たいていの人は自分の二十歳の日のことを覚えている

駐車場のスタンプを押してもらうために本屋で「めくらやなぎと眠る女」を買った。

短編を読み始めたら、二十歳の時の話をする男女が登場する。

さて、僕の二十歳の日は。

良く覚えていないと思っていたら、突然思い出した。

迷子になったのだ。

それは、寒い日だった。二十歳の記念にと、コンサートのチケットを買った。ジョイントコンサートだったと思う。沢山のプレイヤーが代わる代わるに登場してうたを歌うやつだ。

会場は名の知られた場所だったと思う。だから、調べもせずに家を出た。

そのころは安アパートでキャベツを食べて暮していた。

コンサートを期待してた訳ではない。かといって、隙間風が寒いアパートにいるのも耐えられず、夜の町に出かけた。

京浜東北線にのり横浜方面に向った。もちろん下りるべき駅は決まっていた。迷うはずがない。有名な会場だ。

目的の駅に降りると、浜風が冷たい。道行く人は家路を急ぎ、コンサート会場に向う人には見えなかった。

しかし、明かりの見える方に進めばきっとそれがあると信じて急いだ。

右に曲がり左に曲がり、進めば進むほど町は寂しくなる。
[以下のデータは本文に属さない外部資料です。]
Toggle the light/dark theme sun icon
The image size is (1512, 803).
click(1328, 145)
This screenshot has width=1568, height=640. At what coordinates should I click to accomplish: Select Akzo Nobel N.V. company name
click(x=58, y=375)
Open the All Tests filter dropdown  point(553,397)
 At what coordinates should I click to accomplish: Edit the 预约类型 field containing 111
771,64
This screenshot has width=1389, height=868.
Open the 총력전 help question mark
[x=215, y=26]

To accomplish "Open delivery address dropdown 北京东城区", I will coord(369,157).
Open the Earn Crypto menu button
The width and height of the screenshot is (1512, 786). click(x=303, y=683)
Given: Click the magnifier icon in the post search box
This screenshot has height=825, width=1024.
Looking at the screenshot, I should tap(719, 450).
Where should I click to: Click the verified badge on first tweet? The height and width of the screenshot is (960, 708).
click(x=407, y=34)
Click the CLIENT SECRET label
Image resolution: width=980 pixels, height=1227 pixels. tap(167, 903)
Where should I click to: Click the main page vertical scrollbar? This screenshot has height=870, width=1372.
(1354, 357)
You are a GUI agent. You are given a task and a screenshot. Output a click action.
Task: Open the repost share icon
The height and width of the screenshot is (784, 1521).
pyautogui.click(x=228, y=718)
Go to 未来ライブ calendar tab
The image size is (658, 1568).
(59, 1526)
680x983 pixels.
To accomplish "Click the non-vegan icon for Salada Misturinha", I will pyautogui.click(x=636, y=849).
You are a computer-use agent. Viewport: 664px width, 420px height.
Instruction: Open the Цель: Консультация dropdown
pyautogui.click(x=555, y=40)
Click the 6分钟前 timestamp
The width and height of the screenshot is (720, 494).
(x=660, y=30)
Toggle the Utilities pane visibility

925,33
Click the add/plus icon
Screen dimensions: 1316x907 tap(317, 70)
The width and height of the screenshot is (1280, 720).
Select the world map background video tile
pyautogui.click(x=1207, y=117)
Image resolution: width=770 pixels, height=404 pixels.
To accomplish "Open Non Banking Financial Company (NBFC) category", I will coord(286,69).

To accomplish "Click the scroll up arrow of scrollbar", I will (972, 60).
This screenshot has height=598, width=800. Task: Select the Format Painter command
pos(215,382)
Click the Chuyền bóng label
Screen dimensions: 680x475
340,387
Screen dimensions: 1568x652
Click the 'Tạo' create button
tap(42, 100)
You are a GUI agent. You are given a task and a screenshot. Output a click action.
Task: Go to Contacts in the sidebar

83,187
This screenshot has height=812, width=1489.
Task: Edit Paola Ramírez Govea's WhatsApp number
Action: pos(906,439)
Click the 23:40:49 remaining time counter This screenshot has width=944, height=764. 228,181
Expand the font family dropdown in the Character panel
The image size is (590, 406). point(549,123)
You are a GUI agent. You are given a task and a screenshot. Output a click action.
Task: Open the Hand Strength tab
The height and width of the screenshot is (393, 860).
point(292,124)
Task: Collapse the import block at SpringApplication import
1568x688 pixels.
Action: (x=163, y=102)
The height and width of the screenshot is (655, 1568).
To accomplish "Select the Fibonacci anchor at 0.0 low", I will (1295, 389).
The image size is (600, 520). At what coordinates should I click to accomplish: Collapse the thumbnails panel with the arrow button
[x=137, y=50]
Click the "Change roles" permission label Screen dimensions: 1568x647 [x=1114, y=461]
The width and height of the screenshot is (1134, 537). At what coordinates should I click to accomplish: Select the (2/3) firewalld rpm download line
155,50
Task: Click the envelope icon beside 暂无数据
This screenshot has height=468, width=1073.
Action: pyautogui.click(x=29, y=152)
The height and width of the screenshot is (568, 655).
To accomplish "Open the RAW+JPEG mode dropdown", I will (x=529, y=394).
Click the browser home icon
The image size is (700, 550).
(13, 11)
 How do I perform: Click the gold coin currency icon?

このまま進んでもどこにも着かないことは分かっていたがもう戻れなくなっていた。

そして着いた。

そこは、明るい港が見える工業地帯だった。

なんだかこうなることは分かっていたような気分がした。そして、チケットを取り出して一文字づつ読み返した。

僕のいる場所のすぐ近くで楽しそうにうたを歌い楽しんでいる人がいる。その近くで二十歳の日を過ごした。

それから1時間ほど歩き、ただただ歩き駅に着いた。

家に帰ってきた時には、もう二十歳ではない自分がいた。